General Banking Security Tips

Your security is important to us. Here are some helpful tips to keep in mind. 



While ATMs have added some convenience to our lives, a few risks have also popped up. ATM's give criminals another opportunity to get at your money, and you should take steps to reduce your risk. Most of us can stay out of trouble with simple common sense, but you should periodically review some proven tactics. Follow these simple tips, and you'll improve your odds against the scammers.

  • Look over the machine before inserting your card. If you see something that looks unfamiliar on the machine, it could be part of an ATM scam. Card skimmers (external readers) and hidden cameras can be used to compromise a bank account. Bottom line: if it looks funny, look for another ATM machine. Remember, skimmers can also be placed on gas station pumps or anywhere else you slide a card.
  • Skimmers may be installed on ATM machines, and sometimes you can’t even notice them. A small device goes over the normal card reading slot and reads your card's magnetic stripe.
  • Use secure ATM machines, ones that are equipped with video surveillance or inside of a bank lobby. They're less likely to be tampered with. Thieves have to take more risk installing skimmers where there are security cameras.
  • We've all heard the stories about carjacking. Think how much more attractive you are as a target with cash-in-hand. When your car is stopped and you're picking up cash, just take the half-second required to lock your car doors and keep crooks out.
  • Have someone accompany you to the ATM if possible.
  • Fill out banking forms ahead of time.
  • Spend a minimum amount of time at the ATM.
  • As you approach the ATM, be aware of your surroundings. If you notice something or someone suspicious, go to another ATM or come back later.
  • Do not use an ATM that appears unusual looking or offers options with which you are not familiar or comfortable.
  • Make sure the lighting around the ATM is adequate, if not, go to another ATM and notify the financial institution.
  • Make sure your cars passenger windows are up and all doors are locked when using drive-up ATM's.
  • Be wary of people trying to "help" you with your ATM transaction.
  • Do not allow people to look over your shoulder as you enter your pin code. Cover the ATM keypad as you're entering your PIN -- just in case there's a hidden camera around. And be cautious of people around you with cell phones since many of them are now equipped with camera/video capabilities.
  • Do not re-enter your pin if the ATM "eats" your card - contact a bank official immediately.
  • DO NOT write your pin number on the back of your card.
  • Do not display cash, pocket it and count it later in your car or at home.
  • Immediately report all lost or stolen cards to your bank.
  • Never share your Personal Identification Number (PIN) or give it out over the telephone even if the caller identifies himself or herself as your banker or a police officer.
  • Closely monitor your bank statements, as well as your balance and immediately report any problems to your bank.

Parking Lot

  • Be alert to your surroundings and other people around you.
  • Never display cash in a financial institution parking lot, if possible not even a "bank bag".
  • When you conduct banking business during the evening hours, if it is dark, have someone accompany you.
  • Park as near as possible to your destination, such as the branch entrance, ATM or night depository.
  • Establish your banking relationship with a financial institution that provides an obviously safe and secure environment, including the parking lot.

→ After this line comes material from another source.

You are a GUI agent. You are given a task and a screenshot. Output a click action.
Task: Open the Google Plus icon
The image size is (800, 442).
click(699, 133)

Tips for Safeguarding Your Information

  • Do not give your social security number or other personal credit information about yourself to anyone who calls you.
  • Tear up or shred receipts, bank statements and unused credit card offers before throwing them away.
  • Do not mail bills from your mailbox with the flag up. Take them to a US Postal drop box or your local Post Office.
  • Retrieve mail promptly from your mailbox.
  • Sign up for direct deposit whenever possible.
  • Notice when monthly bills come in the mail. If they are delayed, contact merchant or credit card company for the reason of delay or the date of the mailing.
  • Review your monthly accounts regularly for any unauthorized charges.
  • If your account activity looks suspicious or important mail is delayed, check with the merchant or biller immediately.
  • If fraud is detected, contact credit bureaus and take advantage of all recourse and protection periods.
  • Should you need to contact any of the three Credit Reporting Agencies the numbers and websites are as follows:
  • Check your credit report at least once a year to look for suspicious activity.
  • Sign up for online banking and review your statements on a regular basis.
  • Use hard to guess unique passwords and change them regularly.
  • Do not write down your pin number or password. If you cannot remember it and must write it, disguise it as a sentence or a telephone number.
  • Write down the contents of your wallet in case of theft.
  • Report loss of credit and debit cards or driver's license immediately.
  • Report loss of your checkbook immediately to your financial institution.
  • Do not discard a computer without deleting all your files first.
  • Choose to do business with companies you know are reputable, particularly online. When banking and shopping, check to be sure the sites are security enabled. Look for web addresses with “https://” or “shttp://”, which means the site takes extra measures to help secure your information. “Http://” is not secure.
  • Beware of e-mail attachments. Especially if they are from someone you don't know and even if they are from someone you do know.